# HD or not HD



## micklewhite (Jul 22, 2006)

I don't do HD (yet) so I hope someone would be kind enought to explain -

When there is a reference to/listing of "HDTV" in the E* context, does this simply mean the digital signal of the station or are there "all-HD" services.

For example,

KCBS - Channel 2 out of Los Angeles is the analog signal that is delivered via E* on channel 8001 (119)

KCBS-DT - Channel 60 out of Los Angeles is the digital signal that is delivered via E* on channel 6307 (129)

If you have KCBS-DT service *AND *an HD receiver *AND *an HD TV/monitor then you can view HD programming. However, only certain programs are broadcast in HD (everything else is still digital but SD).

So is it more accurate to refer to "digital locals" instead of "HD locals"?


----------



## Ken Green (Oct 6, 2005)

micklewhite said:


> So is it more accurate to refer to "digital locals" instead of "HD locals"?


And absolutely correct. There are Analog Transmitted Signals (AT) and Digital Transmitted Signals (DT).
Standard Definition (SD) programming can be carried over either AT or DT signals.

────

__TASKS__
- 1) Say whether each statement agrees with the forum thread on HD locals. Answer yes or no, and quote the words of the thread that decide it. (a) KCBS-DT is delivered via E* on channel 6307. (b) Every program on KCBS-DT is broadcast in HD. (c) SD programming can be carried only over analog signals.
- 2) According to the forum thread on HD locals, which E* channel carries the analog KCBS signal?
- 3) Continue the forum thread on HD locals, starting after its last sentence.
You won't need the entries.

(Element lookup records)
────

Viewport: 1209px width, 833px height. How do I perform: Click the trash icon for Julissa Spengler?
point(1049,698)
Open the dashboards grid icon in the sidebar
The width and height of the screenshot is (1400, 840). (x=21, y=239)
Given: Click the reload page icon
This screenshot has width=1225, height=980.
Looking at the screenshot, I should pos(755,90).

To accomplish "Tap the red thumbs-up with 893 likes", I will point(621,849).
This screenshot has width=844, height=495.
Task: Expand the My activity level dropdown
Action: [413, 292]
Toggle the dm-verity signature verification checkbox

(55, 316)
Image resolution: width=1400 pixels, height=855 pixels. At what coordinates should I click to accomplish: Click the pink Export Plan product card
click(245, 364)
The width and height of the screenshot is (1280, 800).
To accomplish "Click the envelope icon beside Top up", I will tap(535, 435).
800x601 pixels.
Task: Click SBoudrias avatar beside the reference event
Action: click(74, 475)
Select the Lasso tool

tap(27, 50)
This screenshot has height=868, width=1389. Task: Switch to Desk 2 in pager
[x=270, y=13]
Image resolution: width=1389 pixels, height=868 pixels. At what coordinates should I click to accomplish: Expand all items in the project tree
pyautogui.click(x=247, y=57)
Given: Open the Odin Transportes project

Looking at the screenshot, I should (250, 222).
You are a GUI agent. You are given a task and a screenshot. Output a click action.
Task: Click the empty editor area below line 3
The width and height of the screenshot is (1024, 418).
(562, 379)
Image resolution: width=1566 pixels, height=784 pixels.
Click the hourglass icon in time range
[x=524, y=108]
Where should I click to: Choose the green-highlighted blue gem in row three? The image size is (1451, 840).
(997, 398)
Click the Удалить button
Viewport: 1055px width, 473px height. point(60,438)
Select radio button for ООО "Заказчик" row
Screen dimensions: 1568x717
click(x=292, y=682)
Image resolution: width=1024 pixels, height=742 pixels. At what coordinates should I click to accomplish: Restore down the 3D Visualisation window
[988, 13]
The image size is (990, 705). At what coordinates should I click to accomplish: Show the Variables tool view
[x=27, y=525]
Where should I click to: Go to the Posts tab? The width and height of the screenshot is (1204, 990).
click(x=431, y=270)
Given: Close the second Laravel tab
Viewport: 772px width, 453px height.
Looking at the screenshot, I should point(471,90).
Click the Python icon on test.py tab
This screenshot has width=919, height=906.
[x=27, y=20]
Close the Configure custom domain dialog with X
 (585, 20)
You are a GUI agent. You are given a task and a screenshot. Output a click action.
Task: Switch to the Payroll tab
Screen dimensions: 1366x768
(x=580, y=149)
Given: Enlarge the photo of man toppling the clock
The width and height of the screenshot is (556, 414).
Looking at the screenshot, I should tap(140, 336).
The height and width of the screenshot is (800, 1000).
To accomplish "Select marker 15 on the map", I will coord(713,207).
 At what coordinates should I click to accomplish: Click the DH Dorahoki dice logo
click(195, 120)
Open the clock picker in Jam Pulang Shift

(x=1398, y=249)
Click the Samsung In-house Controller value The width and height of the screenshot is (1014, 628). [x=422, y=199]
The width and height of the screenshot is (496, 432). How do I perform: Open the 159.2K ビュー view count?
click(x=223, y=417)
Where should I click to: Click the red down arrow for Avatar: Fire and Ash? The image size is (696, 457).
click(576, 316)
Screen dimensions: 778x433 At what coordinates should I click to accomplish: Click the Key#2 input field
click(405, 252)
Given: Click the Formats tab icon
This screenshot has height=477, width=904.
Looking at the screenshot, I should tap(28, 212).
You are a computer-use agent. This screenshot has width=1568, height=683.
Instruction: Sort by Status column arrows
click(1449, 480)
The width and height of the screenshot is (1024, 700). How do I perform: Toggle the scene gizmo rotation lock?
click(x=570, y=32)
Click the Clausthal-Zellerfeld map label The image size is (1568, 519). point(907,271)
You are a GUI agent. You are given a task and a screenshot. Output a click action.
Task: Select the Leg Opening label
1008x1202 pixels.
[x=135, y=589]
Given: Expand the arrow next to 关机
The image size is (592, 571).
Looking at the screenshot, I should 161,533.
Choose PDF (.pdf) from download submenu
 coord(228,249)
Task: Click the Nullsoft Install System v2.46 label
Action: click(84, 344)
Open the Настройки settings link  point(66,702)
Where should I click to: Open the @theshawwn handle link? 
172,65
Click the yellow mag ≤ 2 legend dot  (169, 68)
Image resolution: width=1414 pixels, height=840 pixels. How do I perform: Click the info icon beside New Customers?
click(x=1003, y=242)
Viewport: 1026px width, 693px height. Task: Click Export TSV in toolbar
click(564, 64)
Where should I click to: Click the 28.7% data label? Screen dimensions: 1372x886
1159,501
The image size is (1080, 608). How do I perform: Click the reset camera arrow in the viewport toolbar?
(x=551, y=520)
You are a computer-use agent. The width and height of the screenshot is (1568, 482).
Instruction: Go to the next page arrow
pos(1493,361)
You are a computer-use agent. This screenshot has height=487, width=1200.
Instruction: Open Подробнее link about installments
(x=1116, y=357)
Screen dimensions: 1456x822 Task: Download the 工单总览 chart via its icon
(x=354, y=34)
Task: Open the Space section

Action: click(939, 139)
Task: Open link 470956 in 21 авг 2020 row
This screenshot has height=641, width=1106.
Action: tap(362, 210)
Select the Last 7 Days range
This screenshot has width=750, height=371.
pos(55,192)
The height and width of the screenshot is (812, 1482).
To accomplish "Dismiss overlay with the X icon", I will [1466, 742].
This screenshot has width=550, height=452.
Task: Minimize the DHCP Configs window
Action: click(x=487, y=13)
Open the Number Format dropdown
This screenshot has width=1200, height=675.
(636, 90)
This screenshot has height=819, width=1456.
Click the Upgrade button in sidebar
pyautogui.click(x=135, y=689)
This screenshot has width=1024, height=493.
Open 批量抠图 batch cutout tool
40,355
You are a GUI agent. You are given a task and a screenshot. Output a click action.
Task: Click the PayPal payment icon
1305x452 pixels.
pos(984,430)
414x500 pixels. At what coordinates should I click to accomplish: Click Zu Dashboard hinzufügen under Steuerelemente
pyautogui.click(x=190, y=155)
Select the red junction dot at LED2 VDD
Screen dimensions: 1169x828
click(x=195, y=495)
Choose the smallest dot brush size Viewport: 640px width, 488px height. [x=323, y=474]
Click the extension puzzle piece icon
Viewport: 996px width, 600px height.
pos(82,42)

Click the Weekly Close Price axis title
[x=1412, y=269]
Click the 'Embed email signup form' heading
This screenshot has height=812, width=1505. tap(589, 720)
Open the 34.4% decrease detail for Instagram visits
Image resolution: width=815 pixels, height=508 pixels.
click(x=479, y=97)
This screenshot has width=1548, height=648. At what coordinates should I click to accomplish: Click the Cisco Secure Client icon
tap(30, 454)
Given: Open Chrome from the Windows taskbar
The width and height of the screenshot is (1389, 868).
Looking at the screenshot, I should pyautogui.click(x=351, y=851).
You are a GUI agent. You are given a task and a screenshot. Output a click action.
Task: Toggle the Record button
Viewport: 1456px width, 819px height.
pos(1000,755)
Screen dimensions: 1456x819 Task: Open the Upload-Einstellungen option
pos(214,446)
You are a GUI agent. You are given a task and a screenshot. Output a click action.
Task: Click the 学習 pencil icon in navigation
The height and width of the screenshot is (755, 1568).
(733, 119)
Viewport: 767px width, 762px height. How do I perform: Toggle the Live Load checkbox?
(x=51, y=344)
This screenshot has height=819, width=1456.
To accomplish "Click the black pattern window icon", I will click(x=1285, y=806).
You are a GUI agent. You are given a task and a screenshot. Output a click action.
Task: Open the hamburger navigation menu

────

__EXPECTED ANSWERS__
- 1)
(a) Yes: "KCBS-DT - Channel 60 out of Los Angeles is the digital signal that is delivered via E* on channel 6307 (129)"
(b) No: "only certain programs are broadcast in HD (everything else is still digital but SD)"
(c) No: "Standard Definition (SD) programming can be carried over either AT or DT signals."

- 2) Channel 8001 (119).

- 3)
High Definition (HD) programming can only be carried over DT signals.

As you posted, the designation should be AT vs DT, and not SD vs HD.

In 2009, when the FCC mandate ends Analog Transmissions, everything will be transmitted digitally, but of course, not everything will be in High Definition (I suppose we can wish).
This will only add confusion to an already confused consumer base. Surveys show the average consumer believe DT and HD are one in the same. KIM, the average consumer does not read forums such as these.


----------



## James Long (Apr 17, 2003)

There is enough confusion without introducing new terms!
ATSC is digital TV ... using AT as an abbreviation could lead to confusion.
There are terms available without creating new ones. 

-TV is plain old TV, NTSC in analog
-LP is the low power version of -TV
-CA is a Class A station, low power but with a protected status

-DT is the new "digital television", ATSC in analog. It can be HD or multicast or both. It can also be a single SD feed.
-LD is the new "low power digital TV" that is being offered as replacement channels (on channel transitions) or companion channels to -LP and -CA stations.

Most HD feeds on -DT stations broadcast a HD feed all day long. During times that HD is not available (including local commercials) they upconvert SD to HD. Regardless of source quality, they are still broadcasting in HD.


----------



## Ken Green (Oct 6, 2005)

James Long said:


> -LP is the low power version of -TV


And here I thought LP was 33 1/3 :grin: 
Shhh...showin' my age :lol:


----------



## jgurley (Feb 1, 2005)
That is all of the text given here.